Un estudio realizado en Delhi, India, encontró niveles
sorprendentemente altos de diclofenaco —un analgésico común— en el agua
subterránea, alcanzando hasta 1.3 miligramos por litro. Esto revela lo serio
que puede llegar a ser el problema de la contaminación por medicamentos: lo
preocupante es que el agua subterránea tiene menos capacidad oxidativa por lo
que le toma más tiempo para descomponer este tipo de compuestos que el agua de
ríos o lagos.
Uno de los aspectos más inquietantes de
estos compuestos es su capacidad para alterar la actividad biológica, incluso
en concentraciones extremadamente bajas, a menudo en niveles de nanogramos por
litro. Cantidades pequeñas de disruptores
endócrinos como el Bisfenol A, los ftalatos o las hormonas sintéticas
pueden alterar el equilibrio hormonal tanto en humanos como en fauna acuática.
Se han documentado casos de cambios hormonales en fauna marina expuesta a
efluentes urbanos, así como disminución en la fertilidad y alteraciones en el
comportamiento reproductivo de anfibios.
En el plano humano, existe evidencia de que
la exposición prolongada a estas sustancias se asocia con problemas
neurológicos, inmunológicos y reproductivos.

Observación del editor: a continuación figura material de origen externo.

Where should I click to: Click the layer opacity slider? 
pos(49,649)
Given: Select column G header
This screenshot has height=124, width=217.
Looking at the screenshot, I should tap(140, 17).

Estudios recientes han detectado
microplásticos en la sangre humana, la leche materna, e incluso en placentas,
lo que sugiere que estas partículas están penetrando barreras fisiológicas
fundamentales. Aunque todavía se investiga su efecto directo en la salud, se
sabe que pueden actuar como vehículos de contaminantes químicos como metales
pesados o disruptores endócrinos
adheridos a su superficie. Además, al ingresar al cuerpo, pueden inducir
inflamación, estrés oxidativo y daño celular, efectos que podrían contribuir a
enfermedades cardiovasculares, gastrointestinales o incluso a procesos
cancerígenos a largo plazo.
Muchas de estas sustancias llegan a ríos y
acuíferos a través de aguas residuales, donde permanecen activas. Este entorno
favorece la aparición de bacterias resistentes, que aprenden a sobrevivir a los
tratamientos actuales. Las implicaciones de este fenómeno son alarmantes, ya
que la propagación de bacterias resistentes no solo compromete la efectividad
de los antibióticos en el tratamiento de infecciones humanas y animales, sino
que también pone en riesgo la salud pública y la seguridad alimentaria, aumentando
la posibilidad de brotes de infecciones resistentes y complicando las
estrategias de prevención y tratamiento.
Frente a este panorama, urge fomentar más
investigación interdisciplinaria para detectar, cuantificar y entender los
efectos de estos contaminantes. Asimismo, es necesario actualizar los marcos
regulatorios para incorporar límites y mecanismos de monitoreo para sustancias
emergentes. También se requiere una mejora en los sistemas de tratamiento de
aguas residuales mediante tecnologías avanzadas como membranas de
nanofiltración y ultrafiltración, adsorbentes basados en materiales sostenibles
(biochar sintético), ozonización o proceso de oxidación avanzada.